The invoice and the letter of June 20, 1956 are documentary evidence, in the record and undisputed. Under these circumstances we will supply the facts from the record. In doing so we caution that we do not mean to affect our prior decisions exemplified by Jontz v. Alderete, 64 N.M. 163, 326 P.2d 95, 98, requiring findings of fact to support conclusions of law where there are "factual questions raised by conflicting evidence", or where the credibility of witnesses is involved. In such instances this court cannot supply an omitted finding from the record.

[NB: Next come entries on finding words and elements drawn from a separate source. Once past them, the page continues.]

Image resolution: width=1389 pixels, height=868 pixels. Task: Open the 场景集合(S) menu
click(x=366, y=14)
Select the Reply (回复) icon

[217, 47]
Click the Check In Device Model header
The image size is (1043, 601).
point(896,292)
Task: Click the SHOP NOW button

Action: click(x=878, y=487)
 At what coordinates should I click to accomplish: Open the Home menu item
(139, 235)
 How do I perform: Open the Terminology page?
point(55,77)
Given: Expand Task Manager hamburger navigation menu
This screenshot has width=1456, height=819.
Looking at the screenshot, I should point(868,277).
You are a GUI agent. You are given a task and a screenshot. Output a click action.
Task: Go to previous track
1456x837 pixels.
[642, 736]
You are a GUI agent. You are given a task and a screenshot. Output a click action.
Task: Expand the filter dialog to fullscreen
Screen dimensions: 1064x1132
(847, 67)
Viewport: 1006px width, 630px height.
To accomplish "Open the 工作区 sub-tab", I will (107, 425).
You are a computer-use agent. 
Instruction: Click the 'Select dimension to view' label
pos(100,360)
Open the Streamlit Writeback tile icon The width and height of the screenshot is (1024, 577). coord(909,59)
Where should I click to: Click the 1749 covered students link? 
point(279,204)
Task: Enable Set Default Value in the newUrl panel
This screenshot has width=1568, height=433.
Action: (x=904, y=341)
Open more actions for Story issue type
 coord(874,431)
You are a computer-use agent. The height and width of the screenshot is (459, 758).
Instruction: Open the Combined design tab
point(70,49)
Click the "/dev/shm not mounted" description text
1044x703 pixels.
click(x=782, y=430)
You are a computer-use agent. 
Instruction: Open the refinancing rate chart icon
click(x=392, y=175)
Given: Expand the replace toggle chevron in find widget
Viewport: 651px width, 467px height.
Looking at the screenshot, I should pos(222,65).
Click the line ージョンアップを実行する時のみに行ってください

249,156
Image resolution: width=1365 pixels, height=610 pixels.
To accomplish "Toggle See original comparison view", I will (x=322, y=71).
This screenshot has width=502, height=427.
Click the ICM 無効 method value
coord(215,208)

Having determined that a valid contract of purchase and sale was entered into between the parties, the trial court awarded damages which gave to appellee the profit he would have received if the sale had been completed. Appellant complains of the inclusion of the down payment made by appellee in the award of damages. Its inclusion, however, merely placed appellee in the position in which he would have been had the contract between appellant and appellee been fulfilled. A great deal of case law and text discussion exists as to whether such expenditures should be reimbursed in addition to an award for lost profits. For a complete discussion and citation of authorities see 5 Corbin on Contracts §§ 1031-1036 and the annotation at 17 A.L.R.2d 1300, but the rule is clear that appellee is entitled to recover expenditures that would have been reimbursed by the performance promised by appellant in addition to profits. A.R.A. Manufacturing Co. v. Pierce, 86 Ariz. 136, 341 P.2d 928; Weatherston's Associated Mechanical Services, Inc. v. Minnesota Mutual Life Ins. Co., 257 Minn. 184, 100 N.W.2d 819; Restatement, Contracts § 333. Those decisions denying recovery for such expenditures deal with facts where the denial of recovery would not affect the profit. In this instance, if the $2,750 paid by appellee as part of the purchase price of the machinery he agreed to deliver to appellant should not be allowed, the profit which appellee would have made if appellant had completed his purchase agreement would be reduced by that amount.

Finally, appellant complains of the denial of its motion for summary judgment and motions to dismiss both before trial and at the end of appellee's case. The conclusions by the trial court affirmed by us is a complete answer to that ground urged for reversal. In view of the factual issues to be determined summary judgment was properly denied. Pederson v. Lothman, 63 N.M. 364, 320 P.2d 378; Michelson v. House, 54 N.M. 197, 218 P.2d 861. Other questions are argued but they either are resolved by what we have said, found to be without merit, or are unnecessary to determine.

Finding no error the judgment is affirmed. It is so ordered.

COMPTON, C.J., and CARMODY, J. concur.

CHAVEZ and MOISE, JJ., not participating.